== WHAT TO WORK ON ==
Return every line of the data below that includes the string "height".

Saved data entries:
***
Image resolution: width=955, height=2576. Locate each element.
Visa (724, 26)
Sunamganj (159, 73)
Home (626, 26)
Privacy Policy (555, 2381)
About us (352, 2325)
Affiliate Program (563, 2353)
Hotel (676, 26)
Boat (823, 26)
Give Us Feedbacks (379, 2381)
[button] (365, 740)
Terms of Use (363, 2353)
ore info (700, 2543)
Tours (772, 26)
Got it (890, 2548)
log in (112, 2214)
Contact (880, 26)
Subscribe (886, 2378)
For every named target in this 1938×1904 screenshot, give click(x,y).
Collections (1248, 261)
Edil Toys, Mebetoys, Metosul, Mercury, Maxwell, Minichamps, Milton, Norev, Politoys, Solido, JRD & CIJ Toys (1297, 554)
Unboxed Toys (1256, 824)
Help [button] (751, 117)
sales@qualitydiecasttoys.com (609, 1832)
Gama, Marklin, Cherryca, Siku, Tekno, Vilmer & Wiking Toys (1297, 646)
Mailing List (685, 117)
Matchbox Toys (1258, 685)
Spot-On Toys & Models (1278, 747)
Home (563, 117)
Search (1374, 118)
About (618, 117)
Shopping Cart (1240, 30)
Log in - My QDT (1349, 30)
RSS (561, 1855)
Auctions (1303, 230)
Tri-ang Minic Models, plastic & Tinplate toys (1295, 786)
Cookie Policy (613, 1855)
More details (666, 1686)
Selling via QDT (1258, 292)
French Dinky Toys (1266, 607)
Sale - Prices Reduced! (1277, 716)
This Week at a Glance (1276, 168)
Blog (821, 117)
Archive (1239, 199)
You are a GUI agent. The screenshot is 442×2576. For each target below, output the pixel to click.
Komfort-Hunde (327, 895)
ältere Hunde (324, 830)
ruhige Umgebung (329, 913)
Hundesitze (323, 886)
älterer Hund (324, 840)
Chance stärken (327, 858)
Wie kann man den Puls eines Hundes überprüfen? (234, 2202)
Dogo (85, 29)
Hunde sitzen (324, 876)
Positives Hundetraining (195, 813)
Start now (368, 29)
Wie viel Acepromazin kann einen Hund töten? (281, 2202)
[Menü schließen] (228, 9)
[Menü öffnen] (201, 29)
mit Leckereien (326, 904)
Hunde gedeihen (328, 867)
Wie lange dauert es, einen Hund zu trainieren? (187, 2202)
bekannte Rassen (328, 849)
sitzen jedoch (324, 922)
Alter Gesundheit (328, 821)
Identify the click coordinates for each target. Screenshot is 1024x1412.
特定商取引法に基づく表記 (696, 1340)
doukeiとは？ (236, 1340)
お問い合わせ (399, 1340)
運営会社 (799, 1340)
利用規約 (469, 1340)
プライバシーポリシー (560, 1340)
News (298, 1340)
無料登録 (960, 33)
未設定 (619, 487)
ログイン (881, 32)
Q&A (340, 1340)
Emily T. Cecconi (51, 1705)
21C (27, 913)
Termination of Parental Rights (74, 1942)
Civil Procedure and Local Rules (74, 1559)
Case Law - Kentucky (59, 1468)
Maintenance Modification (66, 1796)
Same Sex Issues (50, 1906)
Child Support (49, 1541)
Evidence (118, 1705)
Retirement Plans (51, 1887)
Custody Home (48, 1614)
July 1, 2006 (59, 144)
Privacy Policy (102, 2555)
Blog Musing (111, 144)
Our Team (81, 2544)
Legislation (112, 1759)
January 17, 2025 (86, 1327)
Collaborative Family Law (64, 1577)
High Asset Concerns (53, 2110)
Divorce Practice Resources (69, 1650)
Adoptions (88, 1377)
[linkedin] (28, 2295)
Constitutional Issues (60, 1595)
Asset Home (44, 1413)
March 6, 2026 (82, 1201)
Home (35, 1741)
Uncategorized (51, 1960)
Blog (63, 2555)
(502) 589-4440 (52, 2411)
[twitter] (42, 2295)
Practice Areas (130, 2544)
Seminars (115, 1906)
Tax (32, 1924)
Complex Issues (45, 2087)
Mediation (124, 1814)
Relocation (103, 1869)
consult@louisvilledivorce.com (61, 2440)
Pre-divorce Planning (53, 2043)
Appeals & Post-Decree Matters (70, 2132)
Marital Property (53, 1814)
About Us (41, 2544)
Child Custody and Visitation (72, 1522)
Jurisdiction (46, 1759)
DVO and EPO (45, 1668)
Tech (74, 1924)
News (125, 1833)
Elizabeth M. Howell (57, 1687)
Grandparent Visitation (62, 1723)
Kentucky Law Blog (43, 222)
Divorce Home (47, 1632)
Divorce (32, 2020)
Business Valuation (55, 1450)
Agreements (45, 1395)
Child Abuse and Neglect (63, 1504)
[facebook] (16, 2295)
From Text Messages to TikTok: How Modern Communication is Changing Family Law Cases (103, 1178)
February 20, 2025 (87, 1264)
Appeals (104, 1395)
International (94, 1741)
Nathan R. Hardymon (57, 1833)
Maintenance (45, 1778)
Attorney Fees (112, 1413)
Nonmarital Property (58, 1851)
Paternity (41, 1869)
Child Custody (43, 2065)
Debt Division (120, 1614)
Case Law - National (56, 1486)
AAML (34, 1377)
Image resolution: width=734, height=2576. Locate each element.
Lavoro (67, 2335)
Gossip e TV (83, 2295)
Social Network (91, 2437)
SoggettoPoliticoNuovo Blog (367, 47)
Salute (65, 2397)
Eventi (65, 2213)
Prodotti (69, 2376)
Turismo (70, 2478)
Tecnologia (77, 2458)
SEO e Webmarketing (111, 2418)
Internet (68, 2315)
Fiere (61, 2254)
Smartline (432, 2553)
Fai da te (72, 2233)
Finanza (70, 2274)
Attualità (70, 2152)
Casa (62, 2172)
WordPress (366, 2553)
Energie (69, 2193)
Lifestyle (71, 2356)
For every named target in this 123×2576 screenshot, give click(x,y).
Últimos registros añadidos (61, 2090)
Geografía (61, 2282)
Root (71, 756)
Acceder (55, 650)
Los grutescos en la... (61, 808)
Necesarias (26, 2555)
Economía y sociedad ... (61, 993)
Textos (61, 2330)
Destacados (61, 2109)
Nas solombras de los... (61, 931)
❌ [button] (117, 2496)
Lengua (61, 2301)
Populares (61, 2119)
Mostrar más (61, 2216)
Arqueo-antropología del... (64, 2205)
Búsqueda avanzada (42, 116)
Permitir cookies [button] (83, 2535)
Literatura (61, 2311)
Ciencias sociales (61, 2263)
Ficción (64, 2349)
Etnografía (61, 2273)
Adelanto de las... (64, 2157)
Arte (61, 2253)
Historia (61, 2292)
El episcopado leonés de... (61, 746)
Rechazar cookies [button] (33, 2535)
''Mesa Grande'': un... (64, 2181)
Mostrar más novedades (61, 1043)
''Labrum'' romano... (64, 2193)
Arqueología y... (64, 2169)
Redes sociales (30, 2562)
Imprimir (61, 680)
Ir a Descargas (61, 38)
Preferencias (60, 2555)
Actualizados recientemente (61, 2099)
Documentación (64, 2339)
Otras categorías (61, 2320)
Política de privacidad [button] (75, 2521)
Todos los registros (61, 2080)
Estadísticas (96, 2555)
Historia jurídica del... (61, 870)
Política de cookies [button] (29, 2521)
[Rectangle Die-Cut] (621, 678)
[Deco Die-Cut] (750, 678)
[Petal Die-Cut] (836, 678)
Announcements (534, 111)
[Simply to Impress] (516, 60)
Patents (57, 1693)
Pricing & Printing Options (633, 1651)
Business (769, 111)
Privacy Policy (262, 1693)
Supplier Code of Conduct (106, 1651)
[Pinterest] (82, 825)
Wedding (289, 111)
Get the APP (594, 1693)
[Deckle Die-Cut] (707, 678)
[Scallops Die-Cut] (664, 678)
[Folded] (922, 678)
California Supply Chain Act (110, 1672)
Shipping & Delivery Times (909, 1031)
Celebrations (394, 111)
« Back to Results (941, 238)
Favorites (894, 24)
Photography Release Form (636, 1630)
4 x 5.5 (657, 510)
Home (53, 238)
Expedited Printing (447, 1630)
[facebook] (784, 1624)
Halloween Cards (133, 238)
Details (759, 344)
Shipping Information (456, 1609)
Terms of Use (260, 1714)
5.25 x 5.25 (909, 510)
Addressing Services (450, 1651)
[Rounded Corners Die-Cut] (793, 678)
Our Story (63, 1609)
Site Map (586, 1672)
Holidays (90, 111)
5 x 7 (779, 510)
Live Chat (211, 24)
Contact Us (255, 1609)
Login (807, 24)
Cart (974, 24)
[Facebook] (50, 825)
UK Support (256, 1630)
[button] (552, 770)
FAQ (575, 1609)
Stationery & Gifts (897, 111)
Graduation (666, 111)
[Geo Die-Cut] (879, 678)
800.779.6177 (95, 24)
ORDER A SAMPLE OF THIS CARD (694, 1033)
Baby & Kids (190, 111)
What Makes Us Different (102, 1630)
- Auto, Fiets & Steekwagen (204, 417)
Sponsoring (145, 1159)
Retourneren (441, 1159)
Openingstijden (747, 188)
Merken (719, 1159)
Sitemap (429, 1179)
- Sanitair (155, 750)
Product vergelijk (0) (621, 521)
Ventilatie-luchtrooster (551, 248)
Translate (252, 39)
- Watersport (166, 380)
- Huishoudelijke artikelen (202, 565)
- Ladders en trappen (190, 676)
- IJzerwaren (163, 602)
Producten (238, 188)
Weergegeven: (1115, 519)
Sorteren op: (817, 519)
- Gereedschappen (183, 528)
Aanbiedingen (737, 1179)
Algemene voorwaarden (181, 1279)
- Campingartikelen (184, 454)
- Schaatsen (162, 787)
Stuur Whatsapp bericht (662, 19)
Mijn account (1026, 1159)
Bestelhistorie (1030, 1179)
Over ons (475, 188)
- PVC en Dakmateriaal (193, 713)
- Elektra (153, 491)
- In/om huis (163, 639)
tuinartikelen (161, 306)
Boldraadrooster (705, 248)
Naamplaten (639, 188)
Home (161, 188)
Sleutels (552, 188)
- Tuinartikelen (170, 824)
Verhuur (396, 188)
***
== EXERCISE SOLUTION ==
Image resolution: width=955, height=2576. Locate each element.
Image resolution: width=734, height=2576. Locate each element.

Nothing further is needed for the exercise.